In the third report (3
), genotyping was performed by using viral isolates from cell culture. Genotyping with the version 2.0 ViroSeq system was successful for 20 (80%) of 25 non-subtype B isolates. In contrast, genotyping with the TRUGENE system (version 1, without the use of supplemental primers) was successful for only 12 (50%) of 24 non-subtype B isolates. The five non-subtype B isolates that failed with the ViroSeq system included three subtype A isolates, one subtype C isolate, and one subtype J isolate. In all five cases, all seven sequencing primers failed. This type of result was not observed in the present study or in the other two studies cited. It seems unlikely that all five samples diverged genetically at the binding sites of all seven sequencing primers.
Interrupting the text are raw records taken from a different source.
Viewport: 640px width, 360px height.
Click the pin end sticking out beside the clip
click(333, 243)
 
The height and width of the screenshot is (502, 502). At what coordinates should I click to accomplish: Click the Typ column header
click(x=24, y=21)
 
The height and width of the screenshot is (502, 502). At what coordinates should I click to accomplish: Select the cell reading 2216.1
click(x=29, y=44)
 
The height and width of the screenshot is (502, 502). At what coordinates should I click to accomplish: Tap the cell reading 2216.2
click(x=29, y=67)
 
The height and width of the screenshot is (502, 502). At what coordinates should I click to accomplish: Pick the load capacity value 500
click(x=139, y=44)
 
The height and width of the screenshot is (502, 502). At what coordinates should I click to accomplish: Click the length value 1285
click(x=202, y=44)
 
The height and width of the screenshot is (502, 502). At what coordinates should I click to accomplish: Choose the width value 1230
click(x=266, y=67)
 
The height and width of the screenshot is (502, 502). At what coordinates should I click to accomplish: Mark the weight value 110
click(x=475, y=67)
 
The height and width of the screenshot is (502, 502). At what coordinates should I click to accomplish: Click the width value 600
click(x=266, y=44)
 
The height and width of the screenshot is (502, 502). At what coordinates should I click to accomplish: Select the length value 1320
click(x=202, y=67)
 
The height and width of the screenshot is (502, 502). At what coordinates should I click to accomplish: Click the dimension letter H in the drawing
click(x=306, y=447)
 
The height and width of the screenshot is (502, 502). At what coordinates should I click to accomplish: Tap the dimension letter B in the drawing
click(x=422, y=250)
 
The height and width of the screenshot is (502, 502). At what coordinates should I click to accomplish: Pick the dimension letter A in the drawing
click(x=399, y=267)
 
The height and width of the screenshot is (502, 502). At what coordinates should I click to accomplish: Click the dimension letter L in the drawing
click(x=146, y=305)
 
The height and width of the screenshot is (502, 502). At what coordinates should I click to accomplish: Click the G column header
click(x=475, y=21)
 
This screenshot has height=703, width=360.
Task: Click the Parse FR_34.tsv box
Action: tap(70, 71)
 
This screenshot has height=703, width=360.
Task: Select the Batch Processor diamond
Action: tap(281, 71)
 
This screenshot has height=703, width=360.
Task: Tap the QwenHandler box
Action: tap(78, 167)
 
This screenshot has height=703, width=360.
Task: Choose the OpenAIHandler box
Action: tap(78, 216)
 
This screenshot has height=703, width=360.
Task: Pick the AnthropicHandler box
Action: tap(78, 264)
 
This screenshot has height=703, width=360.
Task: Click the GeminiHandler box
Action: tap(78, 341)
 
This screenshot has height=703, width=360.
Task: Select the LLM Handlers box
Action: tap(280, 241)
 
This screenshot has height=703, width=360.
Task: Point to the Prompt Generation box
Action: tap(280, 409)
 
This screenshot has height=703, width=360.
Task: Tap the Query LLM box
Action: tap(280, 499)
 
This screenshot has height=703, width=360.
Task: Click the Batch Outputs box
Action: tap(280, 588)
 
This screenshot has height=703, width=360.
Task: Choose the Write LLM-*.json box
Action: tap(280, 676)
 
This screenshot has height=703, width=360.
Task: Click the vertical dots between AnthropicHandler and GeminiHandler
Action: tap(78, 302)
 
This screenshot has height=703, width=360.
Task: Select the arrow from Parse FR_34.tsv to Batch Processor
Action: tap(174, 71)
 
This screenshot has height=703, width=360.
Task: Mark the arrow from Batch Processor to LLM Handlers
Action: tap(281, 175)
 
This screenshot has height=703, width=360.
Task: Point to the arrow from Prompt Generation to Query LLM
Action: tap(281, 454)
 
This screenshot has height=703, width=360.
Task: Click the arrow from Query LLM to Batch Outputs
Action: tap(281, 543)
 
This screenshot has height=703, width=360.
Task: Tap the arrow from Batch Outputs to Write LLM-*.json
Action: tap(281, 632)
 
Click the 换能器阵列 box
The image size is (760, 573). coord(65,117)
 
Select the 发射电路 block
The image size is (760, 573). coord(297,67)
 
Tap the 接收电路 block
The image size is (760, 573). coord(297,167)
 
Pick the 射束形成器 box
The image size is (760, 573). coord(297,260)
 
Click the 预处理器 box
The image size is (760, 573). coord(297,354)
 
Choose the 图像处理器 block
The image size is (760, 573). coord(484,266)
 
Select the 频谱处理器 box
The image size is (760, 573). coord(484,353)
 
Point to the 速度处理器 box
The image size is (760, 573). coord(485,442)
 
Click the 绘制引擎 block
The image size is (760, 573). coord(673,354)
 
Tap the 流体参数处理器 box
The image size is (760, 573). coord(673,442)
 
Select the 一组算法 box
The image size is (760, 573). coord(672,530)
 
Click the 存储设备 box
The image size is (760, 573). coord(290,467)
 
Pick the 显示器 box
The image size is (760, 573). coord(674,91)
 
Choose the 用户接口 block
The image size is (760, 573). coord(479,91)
Instead, these results suggest that a contaminant (e.g., from cell culture) might have interfered with the sequencing reactions. In contrast to the three previous studies described, the present study used only plasma samples for analysis.
The present report confirms the value of the ViroSeq system for the analysis of plasma samples from countries harboring diverse HIV-1 subtypes. In the present study, a high level of interlaboratory assay reproducibility was observed with this system. Further studies are needed to extend this analysis to include non-subtype B samples with low viral loads and non-subtype B samples from patients failing antiretroviral therapy. The FDA-cleared ViroSeq system offers an advantage for drug resistance monitoring in that a single set of PCR and sequencing primers can be used for the analysis of genetically diverse strains of HIV-1. The inclusion of the uracil N-glycosylase contamination control system reduces the likelihood of PCR carryover. The ViroSeq system provides a single, uninterrupted pol region sequence, and sequence data are provided in the standard FASTA format, simplifying phylogenetic analysis for subtype determination and other studies. Moreover, the ViroSeq system has been FDA-cleared for use on multiple platforms, including the high-throughput ABI Prism 3100 and 3700 DNA analyzers, making it an attractive tool for patient monitoring.